Celebrity interior designer and Emmy Award-winning TV personality, Cathy Hobbs, shares her tips for brightening up a space and creating a beachy vibe.

  1. Use White. My first tip is to incorporate white and white-washed pieces into the décor as much as possible. There is simply nothing prettier than a piece that is rubbed or slightly distressed, especially when it comes to beach décor, and white pieces can be used in so many different ways for a fresh look. When it comes to using white, also think about incorporating white architectural elements such as beadboard wainscoting along walls.
  2. Incorporate Natural Elements. One of my favorite design tricks when designing for a seaside or beach retreat is to use decorative elements such as rope. I simply love it, and you can use rope in so many different ways. You can use small pieces of rope in place of traditional trim for pillows or sofas. You can also fill the inside of a tall cylinder jar by wrapping it around the interior until it fills up to the top. Additionally, you can use rope as a decorative wall hanging or create an interesting pattern on a blank canvas to make an interesting art piece.
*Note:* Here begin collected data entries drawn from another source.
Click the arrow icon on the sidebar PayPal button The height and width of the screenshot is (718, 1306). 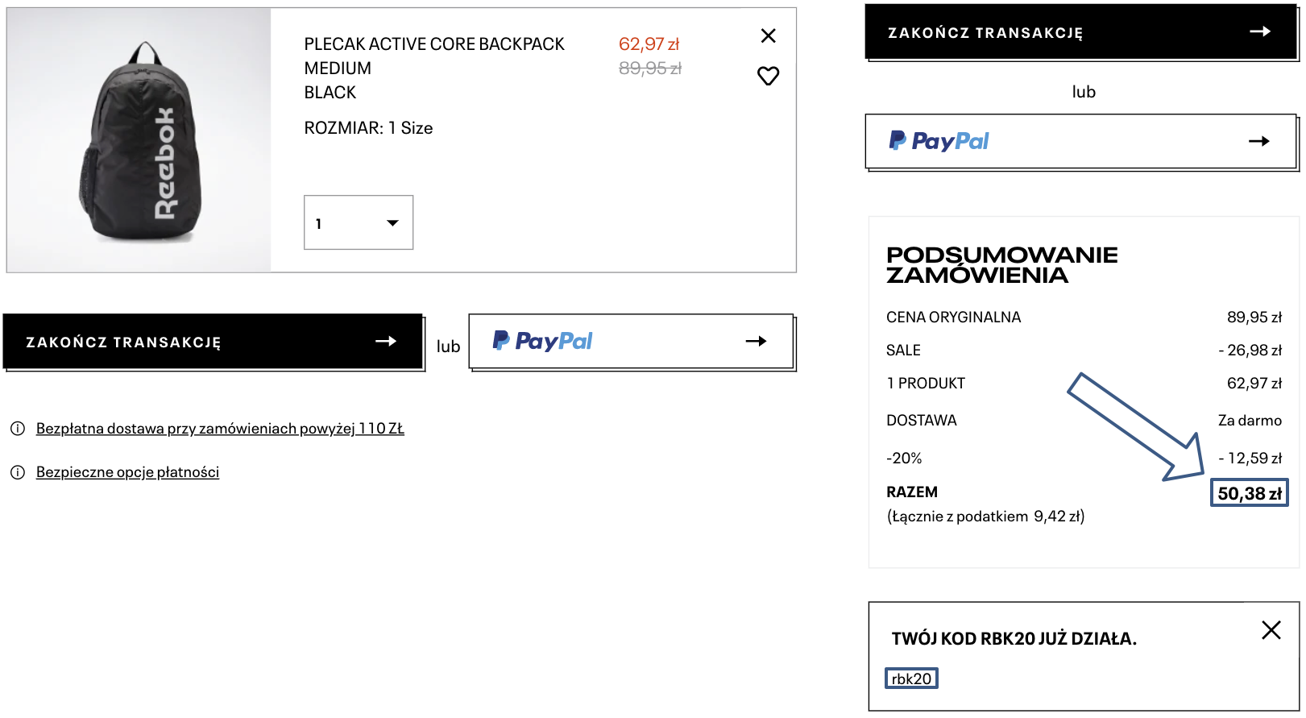pyautogui.click(x=1258, y=141)
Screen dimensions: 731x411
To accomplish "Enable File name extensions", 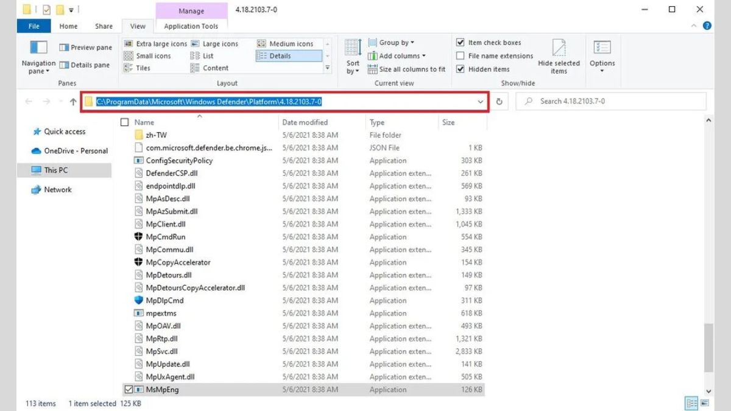I will point(461,55).
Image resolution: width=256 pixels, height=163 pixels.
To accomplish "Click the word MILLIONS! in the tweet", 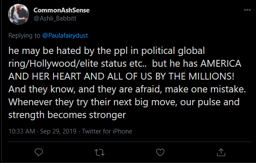I will coord(211,76).
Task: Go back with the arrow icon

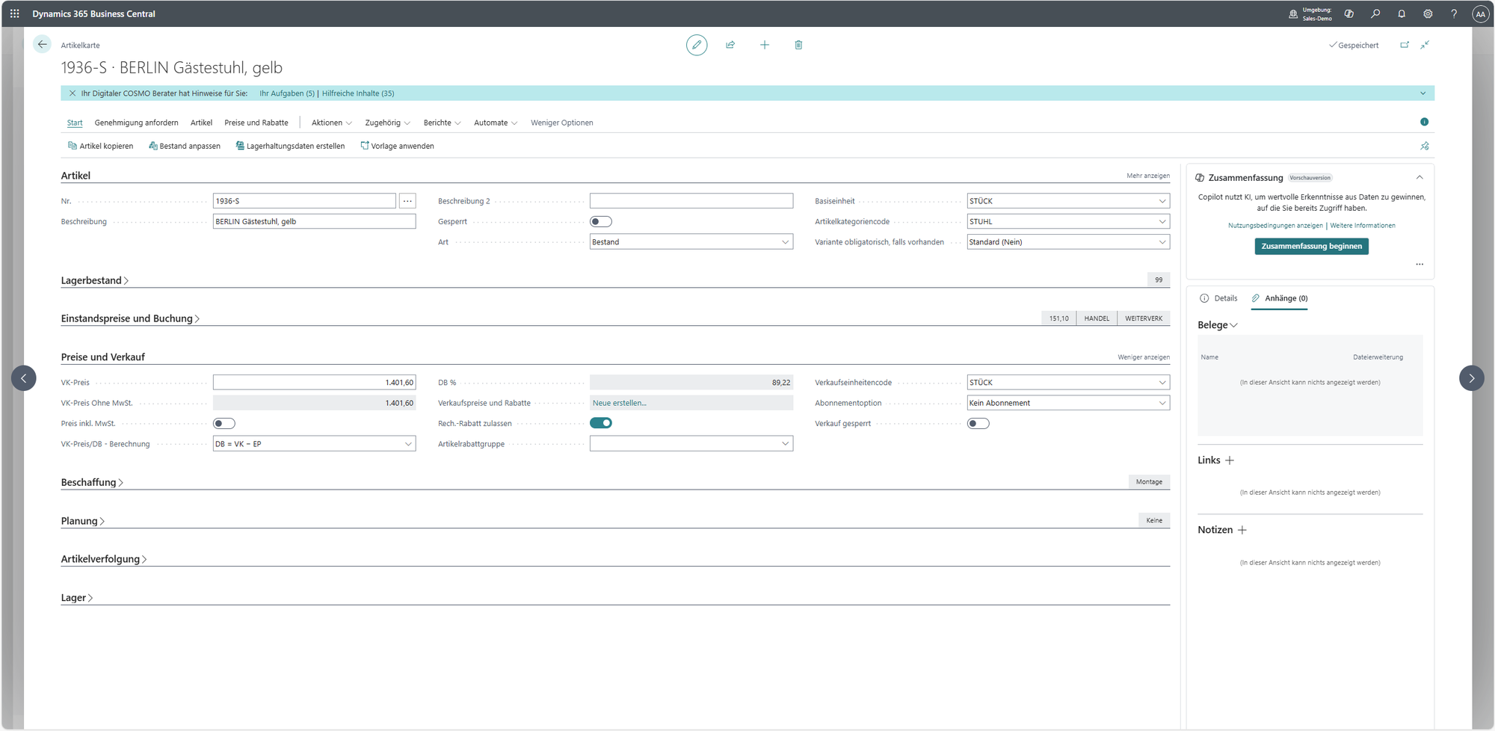Action: coord(42,45)
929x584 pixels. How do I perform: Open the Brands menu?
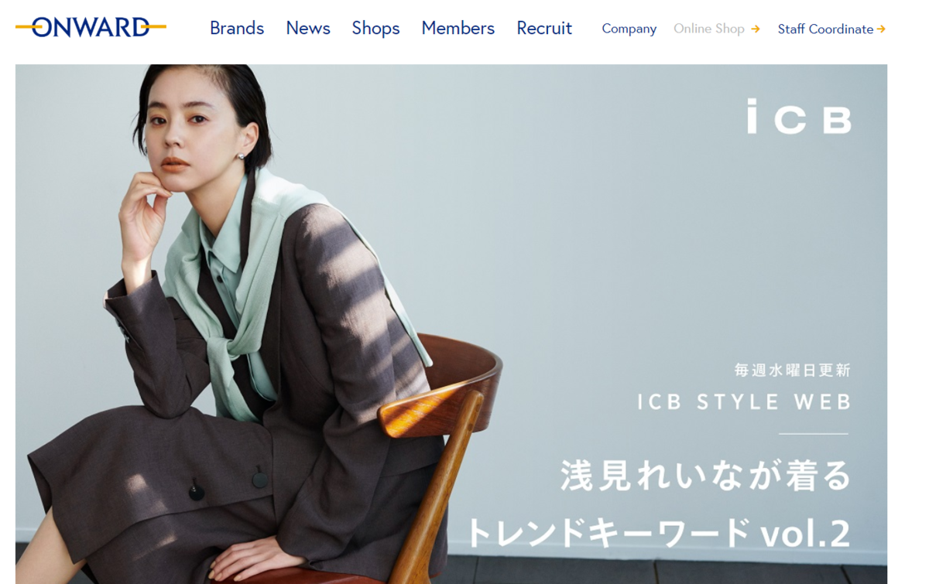[237, 28]
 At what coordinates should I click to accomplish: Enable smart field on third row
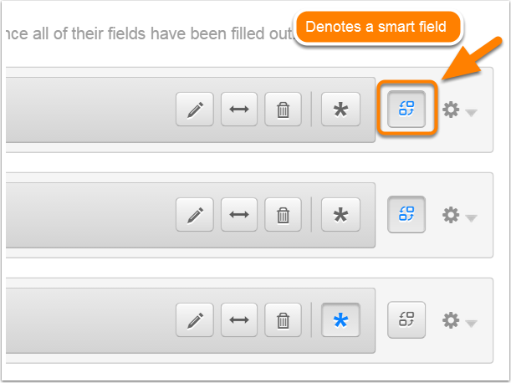(x=406, y=319)
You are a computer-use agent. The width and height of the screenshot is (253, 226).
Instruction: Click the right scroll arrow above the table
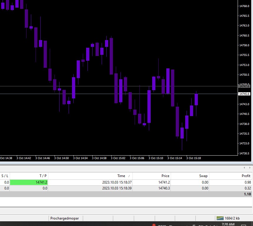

  3. Accessories Using Found Objects From Outside Your Door. I find especially when it comes to beach homes; there are always so many beautiful treasures just a footstep away. Often there is a desire to preserve these treasured mementos. The best way to do this is in beautiful shadow boxes that can be used as artwork throughout the home. Postcards, treasured photos and shells all work well with multi-dimensional items such as buttons, coins, souvenirs and mementos.
  4. Think Yellow! So often when it comes to beach décor, most people think you can only use blue (the color of water), but I really love using yellow, which not only reminds me of sunshine but really serves to brighten beach décor and keep it cheery all year round. The wonderful thing about yellow is that, like a great black dress, you can pair it with so many things. Match it with warm colors to create a space that is cozy and cheery, or cool it down using shades like chartreuse and pair it with grays or black. From accessories to decorative elements, such as pottery to artwork and natural elements like woods and ropes, there are so many different ways to incorporate yellow into your décor.